The constitution guarantees individuals freedom of religion and public worship and protects the freedom to express opinions on all issues, provided no crimes are committed in the exercise of those freedoms. No one may be compelled to participate in the rites or ceremonies of any religion or to observe its days of rest.
The constitution states Roman Catholicism is the state religion.
Religious associations wishing to establish an office or place of worship, own or lease property, or hire employees must first obtain official recognition from the Ministry of the Interior, which responds to such requests within one month. The government has granted recognition to the Protestant, Russian Orthodox, and Jewish communities.
In addition to obtaining official government recognition, any religious group wishing to construct a place of worship in a public space must seek prior approval from the Ministry of Interior.
The government does not tax religious institutions.
Catholic religious instruction is available in public schools as an option and requires parental authorization. Private schools may provide instruction for religions other than Catholicism.
The country is a party to the International Covenant on Civil and Political Rights.
On February 18, the Supreme Court annulled the government’s 2018 decision to reject the Jehovah’s Witnesses’ second application for recognition. In 2017, the Supreme Court annulled the government’s 2016 rejection of the Jehovah’s Witnesses’ first recognition application. On April 2, the Jehovah’s Witnesses applied for recognition for a third time; on April 29, Minister of State (prime minister equivalent) Serge Telle issued a written decision that again refused to extend government recognition to the group. Jehovah’s Witnesses stated that without recognition they could not establish a headquarters in the country where they could worship and welcome new members. According to the government, the group’s religious doctrine was hostile to the Catholic Church, and the hostility undermined the state and its institutions as well as public order. In its February ruling, the Supreme Court stated the government refused to recognize the group because it was concerned about proselytism and considered the Jehovah’s Witnesses to have an extreme and intolerant nature.

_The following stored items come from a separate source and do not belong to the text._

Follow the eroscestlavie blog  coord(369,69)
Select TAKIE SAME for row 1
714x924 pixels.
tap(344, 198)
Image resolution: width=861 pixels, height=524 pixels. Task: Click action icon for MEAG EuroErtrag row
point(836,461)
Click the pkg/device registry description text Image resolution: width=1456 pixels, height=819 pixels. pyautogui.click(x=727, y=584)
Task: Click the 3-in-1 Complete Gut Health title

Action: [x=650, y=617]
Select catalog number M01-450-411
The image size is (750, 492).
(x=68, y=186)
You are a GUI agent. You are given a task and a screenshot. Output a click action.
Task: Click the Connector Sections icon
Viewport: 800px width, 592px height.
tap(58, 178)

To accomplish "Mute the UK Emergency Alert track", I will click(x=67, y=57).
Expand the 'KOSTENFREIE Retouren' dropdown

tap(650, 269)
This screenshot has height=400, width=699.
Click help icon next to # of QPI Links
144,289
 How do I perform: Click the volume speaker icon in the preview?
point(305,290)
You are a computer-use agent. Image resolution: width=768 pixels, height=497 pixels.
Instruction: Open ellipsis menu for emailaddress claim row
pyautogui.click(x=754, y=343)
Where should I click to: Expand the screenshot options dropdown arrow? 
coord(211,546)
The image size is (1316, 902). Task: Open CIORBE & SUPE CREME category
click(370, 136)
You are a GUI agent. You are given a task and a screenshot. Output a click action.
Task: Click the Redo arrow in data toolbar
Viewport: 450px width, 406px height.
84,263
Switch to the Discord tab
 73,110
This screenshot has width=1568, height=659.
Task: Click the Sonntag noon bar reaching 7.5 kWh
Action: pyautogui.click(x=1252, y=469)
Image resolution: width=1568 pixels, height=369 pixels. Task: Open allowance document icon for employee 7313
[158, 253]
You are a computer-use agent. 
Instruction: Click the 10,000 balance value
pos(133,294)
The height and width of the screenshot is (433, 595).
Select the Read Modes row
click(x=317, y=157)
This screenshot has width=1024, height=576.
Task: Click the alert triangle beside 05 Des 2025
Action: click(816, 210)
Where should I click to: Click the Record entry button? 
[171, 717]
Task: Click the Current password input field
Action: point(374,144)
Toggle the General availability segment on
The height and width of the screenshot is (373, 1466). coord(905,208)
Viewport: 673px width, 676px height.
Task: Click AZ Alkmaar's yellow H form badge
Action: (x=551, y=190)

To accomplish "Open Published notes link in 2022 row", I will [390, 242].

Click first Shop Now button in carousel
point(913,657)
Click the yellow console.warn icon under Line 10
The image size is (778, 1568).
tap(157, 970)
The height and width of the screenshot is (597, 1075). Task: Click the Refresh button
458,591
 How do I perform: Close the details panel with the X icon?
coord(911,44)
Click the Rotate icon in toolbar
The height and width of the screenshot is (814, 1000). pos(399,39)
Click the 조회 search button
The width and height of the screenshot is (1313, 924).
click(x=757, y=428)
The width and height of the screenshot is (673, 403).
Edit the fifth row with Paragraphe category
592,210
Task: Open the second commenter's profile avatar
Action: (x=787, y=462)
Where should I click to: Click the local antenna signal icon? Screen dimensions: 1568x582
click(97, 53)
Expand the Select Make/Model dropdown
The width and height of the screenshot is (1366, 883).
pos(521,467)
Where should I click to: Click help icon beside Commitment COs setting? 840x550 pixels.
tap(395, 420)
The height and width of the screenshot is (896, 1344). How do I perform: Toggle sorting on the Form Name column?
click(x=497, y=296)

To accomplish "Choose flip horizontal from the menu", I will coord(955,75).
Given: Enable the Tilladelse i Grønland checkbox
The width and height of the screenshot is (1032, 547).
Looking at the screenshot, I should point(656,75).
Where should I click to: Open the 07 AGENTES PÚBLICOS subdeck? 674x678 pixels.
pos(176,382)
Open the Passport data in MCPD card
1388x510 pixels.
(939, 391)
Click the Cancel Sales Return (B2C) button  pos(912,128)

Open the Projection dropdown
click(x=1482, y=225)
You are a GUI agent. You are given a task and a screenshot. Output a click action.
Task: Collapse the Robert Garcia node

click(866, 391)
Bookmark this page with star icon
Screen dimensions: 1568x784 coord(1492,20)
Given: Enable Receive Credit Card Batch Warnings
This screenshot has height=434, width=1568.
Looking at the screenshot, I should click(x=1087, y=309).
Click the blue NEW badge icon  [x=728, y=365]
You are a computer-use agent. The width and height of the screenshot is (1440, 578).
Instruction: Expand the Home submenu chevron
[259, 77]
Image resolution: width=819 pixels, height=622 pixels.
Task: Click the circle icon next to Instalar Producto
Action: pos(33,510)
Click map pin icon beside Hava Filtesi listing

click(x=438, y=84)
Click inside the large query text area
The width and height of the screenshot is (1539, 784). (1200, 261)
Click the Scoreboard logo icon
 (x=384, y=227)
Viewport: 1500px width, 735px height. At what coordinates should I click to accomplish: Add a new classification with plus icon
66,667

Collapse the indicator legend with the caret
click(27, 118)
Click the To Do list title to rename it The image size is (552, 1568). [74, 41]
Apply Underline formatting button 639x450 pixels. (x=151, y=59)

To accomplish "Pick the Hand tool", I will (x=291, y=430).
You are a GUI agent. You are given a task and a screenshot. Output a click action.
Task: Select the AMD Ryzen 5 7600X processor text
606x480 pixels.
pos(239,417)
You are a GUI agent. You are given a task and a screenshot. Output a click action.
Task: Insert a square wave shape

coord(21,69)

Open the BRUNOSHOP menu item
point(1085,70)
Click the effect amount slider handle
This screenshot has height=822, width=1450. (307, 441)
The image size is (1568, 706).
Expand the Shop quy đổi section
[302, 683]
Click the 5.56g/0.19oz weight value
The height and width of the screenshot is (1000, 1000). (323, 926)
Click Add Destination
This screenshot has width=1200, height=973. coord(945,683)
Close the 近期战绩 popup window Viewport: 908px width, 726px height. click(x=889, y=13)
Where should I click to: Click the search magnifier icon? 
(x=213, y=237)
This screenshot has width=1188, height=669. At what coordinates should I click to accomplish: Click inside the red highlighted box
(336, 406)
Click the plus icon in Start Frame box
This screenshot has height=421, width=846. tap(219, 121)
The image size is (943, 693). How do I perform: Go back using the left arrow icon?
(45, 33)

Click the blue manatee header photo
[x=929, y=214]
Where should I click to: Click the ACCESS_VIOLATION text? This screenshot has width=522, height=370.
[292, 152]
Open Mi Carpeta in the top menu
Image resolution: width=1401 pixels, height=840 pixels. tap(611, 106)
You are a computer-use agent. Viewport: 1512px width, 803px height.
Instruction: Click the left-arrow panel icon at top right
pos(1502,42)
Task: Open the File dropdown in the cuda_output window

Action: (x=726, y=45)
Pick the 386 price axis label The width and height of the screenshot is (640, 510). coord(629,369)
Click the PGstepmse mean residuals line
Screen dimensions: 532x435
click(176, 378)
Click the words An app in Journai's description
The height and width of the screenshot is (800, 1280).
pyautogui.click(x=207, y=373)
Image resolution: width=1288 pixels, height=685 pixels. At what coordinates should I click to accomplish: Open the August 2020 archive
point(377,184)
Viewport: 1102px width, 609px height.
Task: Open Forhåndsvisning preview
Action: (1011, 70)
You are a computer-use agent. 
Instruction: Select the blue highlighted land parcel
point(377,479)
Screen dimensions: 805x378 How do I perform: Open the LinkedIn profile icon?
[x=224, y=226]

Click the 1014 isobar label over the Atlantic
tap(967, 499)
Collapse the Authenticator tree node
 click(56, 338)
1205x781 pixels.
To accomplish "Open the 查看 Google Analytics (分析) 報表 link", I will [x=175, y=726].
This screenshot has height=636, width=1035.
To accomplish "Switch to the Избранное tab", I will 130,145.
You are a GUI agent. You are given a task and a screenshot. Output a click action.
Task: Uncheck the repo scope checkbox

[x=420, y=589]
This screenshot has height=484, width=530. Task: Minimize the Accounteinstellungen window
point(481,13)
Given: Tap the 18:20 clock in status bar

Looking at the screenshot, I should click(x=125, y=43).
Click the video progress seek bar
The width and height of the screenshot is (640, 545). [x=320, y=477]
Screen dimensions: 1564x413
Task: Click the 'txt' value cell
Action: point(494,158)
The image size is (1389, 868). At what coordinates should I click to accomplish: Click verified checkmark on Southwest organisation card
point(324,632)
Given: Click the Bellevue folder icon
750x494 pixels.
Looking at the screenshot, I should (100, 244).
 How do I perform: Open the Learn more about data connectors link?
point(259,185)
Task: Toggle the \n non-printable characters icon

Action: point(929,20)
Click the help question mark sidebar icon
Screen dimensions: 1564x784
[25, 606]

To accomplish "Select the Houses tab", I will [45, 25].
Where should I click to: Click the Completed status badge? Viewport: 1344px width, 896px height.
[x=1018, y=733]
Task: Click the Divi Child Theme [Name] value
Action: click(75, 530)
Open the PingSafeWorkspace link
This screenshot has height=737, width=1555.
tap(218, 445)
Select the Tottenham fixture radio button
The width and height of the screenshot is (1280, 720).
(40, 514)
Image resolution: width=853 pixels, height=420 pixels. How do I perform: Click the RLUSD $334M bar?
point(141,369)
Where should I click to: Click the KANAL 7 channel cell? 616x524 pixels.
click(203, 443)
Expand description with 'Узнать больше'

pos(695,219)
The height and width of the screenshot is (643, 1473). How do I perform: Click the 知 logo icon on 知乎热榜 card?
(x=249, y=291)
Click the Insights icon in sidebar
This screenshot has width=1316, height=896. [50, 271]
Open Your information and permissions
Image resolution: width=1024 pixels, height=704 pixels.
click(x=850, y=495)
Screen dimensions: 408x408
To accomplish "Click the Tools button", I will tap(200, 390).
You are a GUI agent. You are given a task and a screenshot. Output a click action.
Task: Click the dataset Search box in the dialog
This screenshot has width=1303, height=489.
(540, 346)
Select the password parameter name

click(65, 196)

According to the same court ruling, the government also argued the Jehovah’s Witnesses presented a danger to public order because of what it termed “troubling practices, such as: 1) refusing blood transfusions; 2) not denouncing pedophilia; 3) asking members to donate their property for the benefit of the church; 4) being hostile to other religions; 5) refusing to grant freedom of expression to members; 6) encouraging members to isolate themselves from the world and their families under penalty of excommunication; and 7) compelling converts to conform to all doctrines.”
The government again reported it did not receive any requests for new sites during the year from any religious group.
Catholic rituals continued to be a part of many state ceremonies, including annual national day celebrations.